Rebooting Computing
What Is Rebooting Computing?
Rebooting computing is an IEEE-led initiative and research agenda that addresses the fundamental physical and architectural limits facing conventional silicon computing. For decades, progress in computer performance followed Moore's Law, the observation that transistor density on an integrated circuit doubles roughly every two years, and Dennard scaling, which held that power consumption per transistor fell as devices shrank. Both trends have stalled: transistors are approaching atomic dimensions, voltage scaling has halted, and power density has become a primary constraint. Rebooting computing asks what computer architectures, devices, and algorithms must look like when the classical scaling roadmap is no longer available.
The initiative spans semiconductor physics, computer architecture, algorithm design, and systems software. It does not prescribe a single successor technology but instead frames a set of open problems and invites the research community to pursue parallel paths toward energy-efficient, high-performance computation well beyond what conventional CMOS can deliver.
Energy Efficiency and Post-Moore Challenges
Energy per operation has become the dominant design metric in computing. Data center electricity consumption is a significant and growing fraction of global power use, and the energy cost of moving data between processor and memory frequently exceeds the cost of the arithmetic operation itself. The IEEE Rebooting Computing initiative catalogs the physical limits of silicon CMOS and frames the gap between current capabilities and the demands of emerging workloads such as large-scale machine learning and real-time sensor fusion.
Approximate computing, near-memory processing, and 3D chip stacking are near-term architectural responses that improve energy efficiency within the silicon paradigm. They reduce data movement, allow parallelism to be exploited locally, and trade small amounts of output accuracy for significant power savings in applications that are naturally tolerant of numerical imprecision.
Neuromorphic Computing
Neuromorphic computing draws on the architecture of biological neural circuits to build processors that perform pattern recognition and inference at energy levels orders of magnitude below those of conventional von Neumann machines.

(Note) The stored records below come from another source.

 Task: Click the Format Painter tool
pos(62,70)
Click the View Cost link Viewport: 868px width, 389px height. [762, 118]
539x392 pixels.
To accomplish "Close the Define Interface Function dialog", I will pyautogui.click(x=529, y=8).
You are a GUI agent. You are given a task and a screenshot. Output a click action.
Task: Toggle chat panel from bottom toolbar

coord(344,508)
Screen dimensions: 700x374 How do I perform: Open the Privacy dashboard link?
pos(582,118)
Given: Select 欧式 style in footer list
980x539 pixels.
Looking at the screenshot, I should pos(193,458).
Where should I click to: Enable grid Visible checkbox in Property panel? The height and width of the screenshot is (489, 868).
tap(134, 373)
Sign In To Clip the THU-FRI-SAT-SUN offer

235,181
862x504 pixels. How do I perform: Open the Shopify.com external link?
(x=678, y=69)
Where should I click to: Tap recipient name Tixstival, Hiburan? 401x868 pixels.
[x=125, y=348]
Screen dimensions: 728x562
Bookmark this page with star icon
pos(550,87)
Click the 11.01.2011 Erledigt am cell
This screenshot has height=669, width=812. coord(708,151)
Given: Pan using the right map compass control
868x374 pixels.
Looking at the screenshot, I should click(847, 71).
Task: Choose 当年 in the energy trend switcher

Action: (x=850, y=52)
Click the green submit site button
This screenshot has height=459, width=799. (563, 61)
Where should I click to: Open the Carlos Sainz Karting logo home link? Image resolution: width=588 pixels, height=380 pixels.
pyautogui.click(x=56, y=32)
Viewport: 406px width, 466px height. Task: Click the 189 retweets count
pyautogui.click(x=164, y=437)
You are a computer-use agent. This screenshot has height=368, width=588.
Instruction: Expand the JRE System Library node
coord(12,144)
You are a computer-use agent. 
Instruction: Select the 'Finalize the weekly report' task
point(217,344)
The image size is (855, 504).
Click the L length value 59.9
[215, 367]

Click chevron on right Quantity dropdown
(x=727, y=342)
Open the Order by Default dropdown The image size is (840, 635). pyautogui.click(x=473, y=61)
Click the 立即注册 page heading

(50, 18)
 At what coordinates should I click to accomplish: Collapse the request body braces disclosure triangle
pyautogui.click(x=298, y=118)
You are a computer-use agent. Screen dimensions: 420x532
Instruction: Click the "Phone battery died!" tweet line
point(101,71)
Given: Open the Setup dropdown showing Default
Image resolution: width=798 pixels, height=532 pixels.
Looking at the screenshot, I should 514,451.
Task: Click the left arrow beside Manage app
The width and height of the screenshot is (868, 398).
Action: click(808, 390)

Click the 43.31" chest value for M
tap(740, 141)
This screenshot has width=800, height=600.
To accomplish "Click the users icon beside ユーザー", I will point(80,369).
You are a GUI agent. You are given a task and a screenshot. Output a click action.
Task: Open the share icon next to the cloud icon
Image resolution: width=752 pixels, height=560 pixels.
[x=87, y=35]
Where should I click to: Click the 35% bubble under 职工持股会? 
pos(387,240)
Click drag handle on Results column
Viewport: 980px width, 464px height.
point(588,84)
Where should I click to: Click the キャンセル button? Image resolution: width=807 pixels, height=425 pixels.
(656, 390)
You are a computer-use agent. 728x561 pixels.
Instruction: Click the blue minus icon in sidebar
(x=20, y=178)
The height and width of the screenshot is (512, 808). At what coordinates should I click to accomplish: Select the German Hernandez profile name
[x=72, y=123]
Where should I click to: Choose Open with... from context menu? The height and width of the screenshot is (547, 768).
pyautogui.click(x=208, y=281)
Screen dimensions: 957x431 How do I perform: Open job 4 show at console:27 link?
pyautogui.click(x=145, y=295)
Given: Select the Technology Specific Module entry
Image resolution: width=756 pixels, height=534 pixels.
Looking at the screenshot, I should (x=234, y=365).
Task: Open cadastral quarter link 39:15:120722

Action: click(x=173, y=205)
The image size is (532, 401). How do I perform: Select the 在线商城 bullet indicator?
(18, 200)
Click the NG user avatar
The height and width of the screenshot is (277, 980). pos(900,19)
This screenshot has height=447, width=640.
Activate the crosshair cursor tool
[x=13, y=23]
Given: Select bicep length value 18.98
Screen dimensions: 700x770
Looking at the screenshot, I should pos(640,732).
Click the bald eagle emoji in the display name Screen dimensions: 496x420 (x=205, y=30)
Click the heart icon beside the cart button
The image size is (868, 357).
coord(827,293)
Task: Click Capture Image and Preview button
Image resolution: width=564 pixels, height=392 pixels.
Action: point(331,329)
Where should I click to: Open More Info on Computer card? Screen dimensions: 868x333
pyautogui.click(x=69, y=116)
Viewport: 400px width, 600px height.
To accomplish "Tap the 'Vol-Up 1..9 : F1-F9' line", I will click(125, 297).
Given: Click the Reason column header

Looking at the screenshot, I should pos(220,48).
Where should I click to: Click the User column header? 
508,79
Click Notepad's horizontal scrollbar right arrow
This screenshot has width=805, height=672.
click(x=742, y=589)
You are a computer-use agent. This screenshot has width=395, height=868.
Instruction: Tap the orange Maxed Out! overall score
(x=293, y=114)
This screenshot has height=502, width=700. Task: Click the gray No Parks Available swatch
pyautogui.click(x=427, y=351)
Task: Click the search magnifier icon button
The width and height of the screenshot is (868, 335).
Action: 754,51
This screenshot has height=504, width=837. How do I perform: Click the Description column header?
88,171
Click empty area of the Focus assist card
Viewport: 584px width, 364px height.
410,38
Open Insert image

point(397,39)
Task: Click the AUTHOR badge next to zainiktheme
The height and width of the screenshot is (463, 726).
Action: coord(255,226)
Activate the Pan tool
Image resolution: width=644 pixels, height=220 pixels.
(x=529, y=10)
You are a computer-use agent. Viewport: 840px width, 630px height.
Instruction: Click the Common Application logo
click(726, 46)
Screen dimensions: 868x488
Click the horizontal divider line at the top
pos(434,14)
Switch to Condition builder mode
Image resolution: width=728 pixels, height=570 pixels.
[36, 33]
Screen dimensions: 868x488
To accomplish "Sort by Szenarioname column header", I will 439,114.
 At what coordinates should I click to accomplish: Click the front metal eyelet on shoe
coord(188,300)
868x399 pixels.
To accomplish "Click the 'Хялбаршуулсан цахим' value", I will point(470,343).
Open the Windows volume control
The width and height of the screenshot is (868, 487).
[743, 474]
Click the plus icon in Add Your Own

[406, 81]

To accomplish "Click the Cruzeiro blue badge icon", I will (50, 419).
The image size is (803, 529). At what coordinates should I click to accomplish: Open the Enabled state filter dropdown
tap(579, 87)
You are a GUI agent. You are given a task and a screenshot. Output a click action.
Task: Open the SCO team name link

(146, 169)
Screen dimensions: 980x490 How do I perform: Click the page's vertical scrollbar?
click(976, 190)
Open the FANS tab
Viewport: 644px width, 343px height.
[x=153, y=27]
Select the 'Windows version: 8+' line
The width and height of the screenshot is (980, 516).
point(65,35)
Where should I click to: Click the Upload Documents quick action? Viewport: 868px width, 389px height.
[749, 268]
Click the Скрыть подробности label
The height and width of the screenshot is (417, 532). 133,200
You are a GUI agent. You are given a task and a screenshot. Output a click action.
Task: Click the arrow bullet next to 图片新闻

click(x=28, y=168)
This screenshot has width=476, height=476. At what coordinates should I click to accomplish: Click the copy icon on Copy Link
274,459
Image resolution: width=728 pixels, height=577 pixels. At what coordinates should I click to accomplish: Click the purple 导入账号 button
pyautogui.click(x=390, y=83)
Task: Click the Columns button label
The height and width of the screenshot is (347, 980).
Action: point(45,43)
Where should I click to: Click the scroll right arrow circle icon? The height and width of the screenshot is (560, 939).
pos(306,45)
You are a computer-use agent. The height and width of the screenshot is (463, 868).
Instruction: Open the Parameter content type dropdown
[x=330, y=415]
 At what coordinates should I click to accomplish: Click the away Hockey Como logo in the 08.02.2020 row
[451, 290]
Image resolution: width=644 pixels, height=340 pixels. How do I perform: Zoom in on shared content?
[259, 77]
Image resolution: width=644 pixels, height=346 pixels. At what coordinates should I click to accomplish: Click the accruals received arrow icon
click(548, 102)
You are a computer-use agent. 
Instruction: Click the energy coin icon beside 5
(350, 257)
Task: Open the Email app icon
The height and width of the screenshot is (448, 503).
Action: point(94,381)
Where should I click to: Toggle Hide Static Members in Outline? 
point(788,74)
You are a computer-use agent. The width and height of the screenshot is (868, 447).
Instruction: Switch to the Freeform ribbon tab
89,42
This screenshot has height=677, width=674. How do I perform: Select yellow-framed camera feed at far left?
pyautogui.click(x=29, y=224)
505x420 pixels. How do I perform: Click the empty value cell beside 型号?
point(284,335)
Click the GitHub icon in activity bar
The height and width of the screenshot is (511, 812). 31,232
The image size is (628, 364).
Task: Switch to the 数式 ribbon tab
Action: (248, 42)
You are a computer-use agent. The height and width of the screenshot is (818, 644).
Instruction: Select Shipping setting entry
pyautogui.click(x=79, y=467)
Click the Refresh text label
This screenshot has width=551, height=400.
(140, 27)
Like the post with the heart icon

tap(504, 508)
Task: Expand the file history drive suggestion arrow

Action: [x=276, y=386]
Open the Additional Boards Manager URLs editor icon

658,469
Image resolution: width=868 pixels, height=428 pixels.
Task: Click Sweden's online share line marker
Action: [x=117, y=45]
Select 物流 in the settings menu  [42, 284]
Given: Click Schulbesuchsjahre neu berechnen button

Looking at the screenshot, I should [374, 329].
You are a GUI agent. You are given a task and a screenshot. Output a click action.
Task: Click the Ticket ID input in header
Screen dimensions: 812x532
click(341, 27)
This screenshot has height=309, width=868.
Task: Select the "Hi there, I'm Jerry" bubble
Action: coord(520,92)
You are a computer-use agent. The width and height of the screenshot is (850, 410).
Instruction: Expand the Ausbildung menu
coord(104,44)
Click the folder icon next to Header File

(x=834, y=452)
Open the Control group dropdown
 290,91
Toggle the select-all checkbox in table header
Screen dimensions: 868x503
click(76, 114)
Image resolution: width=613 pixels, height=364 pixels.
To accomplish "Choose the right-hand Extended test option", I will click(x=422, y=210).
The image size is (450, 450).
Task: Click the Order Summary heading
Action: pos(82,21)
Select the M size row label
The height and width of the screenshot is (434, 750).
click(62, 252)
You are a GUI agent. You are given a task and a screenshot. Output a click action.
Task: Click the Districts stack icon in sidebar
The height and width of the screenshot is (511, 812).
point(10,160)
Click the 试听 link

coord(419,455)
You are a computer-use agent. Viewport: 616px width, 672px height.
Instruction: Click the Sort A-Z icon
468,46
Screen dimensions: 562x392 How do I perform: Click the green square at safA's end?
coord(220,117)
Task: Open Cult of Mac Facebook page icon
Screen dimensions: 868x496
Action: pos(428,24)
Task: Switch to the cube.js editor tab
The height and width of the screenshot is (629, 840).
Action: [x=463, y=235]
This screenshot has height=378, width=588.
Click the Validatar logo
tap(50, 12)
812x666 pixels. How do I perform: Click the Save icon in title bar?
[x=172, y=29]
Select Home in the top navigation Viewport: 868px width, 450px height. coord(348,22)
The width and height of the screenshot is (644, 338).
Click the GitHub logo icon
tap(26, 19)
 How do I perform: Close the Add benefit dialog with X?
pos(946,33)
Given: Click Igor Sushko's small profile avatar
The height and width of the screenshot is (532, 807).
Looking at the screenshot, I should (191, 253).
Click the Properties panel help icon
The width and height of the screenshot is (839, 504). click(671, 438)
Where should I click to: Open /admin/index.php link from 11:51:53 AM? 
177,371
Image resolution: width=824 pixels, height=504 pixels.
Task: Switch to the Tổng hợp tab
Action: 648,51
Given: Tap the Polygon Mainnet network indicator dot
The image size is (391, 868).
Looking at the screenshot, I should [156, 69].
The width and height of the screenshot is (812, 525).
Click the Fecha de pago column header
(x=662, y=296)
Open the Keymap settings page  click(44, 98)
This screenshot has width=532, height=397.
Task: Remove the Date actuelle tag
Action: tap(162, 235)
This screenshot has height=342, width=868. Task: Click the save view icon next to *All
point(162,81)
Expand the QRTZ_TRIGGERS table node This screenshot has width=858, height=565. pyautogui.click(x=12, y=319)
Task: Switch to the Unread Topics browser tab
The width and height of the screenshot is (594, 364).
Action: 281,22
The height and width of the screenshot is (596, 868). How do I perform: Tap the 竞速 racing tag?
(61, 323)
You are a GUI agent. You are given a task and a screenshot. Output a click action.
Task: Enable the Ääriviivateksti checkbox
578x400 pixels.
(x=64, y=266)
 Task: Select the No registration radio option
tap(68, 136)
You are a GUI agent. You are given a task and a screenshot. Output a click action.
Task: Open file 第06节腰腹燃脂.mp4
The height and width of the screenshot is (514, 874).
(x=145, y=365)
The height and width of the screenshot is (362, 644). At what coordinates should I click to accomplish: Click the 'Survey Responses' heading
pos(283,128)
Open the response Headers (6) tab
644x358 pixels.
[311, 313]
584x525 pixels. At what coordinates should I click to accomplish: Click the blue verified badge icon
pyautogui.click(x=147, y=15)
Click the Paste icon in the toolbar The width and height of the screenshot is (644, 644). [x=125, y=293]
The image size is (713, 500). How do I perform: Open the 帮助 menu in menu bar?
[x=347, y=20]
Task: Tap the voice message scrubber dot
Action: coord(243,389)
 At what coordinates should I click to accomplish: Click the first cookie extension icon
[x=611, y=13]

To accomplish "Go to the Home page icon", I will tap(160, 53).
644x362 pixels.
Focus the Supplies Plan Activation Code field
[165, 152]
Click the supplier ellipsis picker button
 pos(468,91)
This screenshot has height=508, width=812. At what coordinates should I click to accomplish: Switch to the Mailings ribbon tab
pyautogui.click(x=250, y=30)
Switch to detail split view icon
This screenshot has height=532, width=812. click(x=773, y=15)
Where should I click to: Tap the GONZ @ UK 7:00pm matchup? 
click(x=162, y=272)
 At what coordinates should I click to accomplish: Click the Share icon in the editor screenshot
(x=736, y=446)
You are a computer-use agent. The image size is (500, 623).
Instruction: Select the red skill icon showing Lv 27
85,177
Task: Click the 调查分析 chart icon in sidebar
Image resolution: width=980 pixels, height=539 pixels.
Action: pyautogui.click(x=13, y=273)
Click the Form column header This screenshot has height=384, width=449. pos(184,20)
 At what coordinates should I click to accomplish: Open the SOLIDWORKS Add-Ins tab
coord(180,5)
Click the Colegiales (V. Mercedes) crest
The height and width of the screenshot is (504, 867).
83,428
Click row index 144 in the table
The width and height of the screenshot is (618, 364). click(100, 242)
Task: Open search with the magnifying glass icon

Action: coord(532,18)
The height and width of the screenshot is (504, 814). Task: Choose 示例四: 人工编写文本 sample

Neuromorphic chips implement spiking neural networks in silicon, using spike timing rather than precise analog or digital values to encode and transmit information. Intel's Loihi and IBM's TrueNorth are research prototypes that demonstrate low-power inference for sensory processing tasks. Research on neuromorphic systems explores both the hardware implementation and the learning algorithms needed to program spiking networks, including spike-timing-dependent plasticity and surrogate gradient methods.
Beyond-CMOS Architectures
Several device technologies are under investigation as long-term successors to or complements of CMOS transistors. Spintronic devices exploit the quantum mechanical spin of electrons rather than charge, offering the potential for non-volatile logic that retains state without power. Tunnel field-effect transistors (TFETs) use quantum tunneling to achieve sub-threshold swings below the 60 mV/decade thermal limit of conventional MOSFETs, enabling lower supply voltages. Carbon nanotube transistors and two-dimensional materials such as molybdenum disulfide offer high carrier mobility at reduced dimensions.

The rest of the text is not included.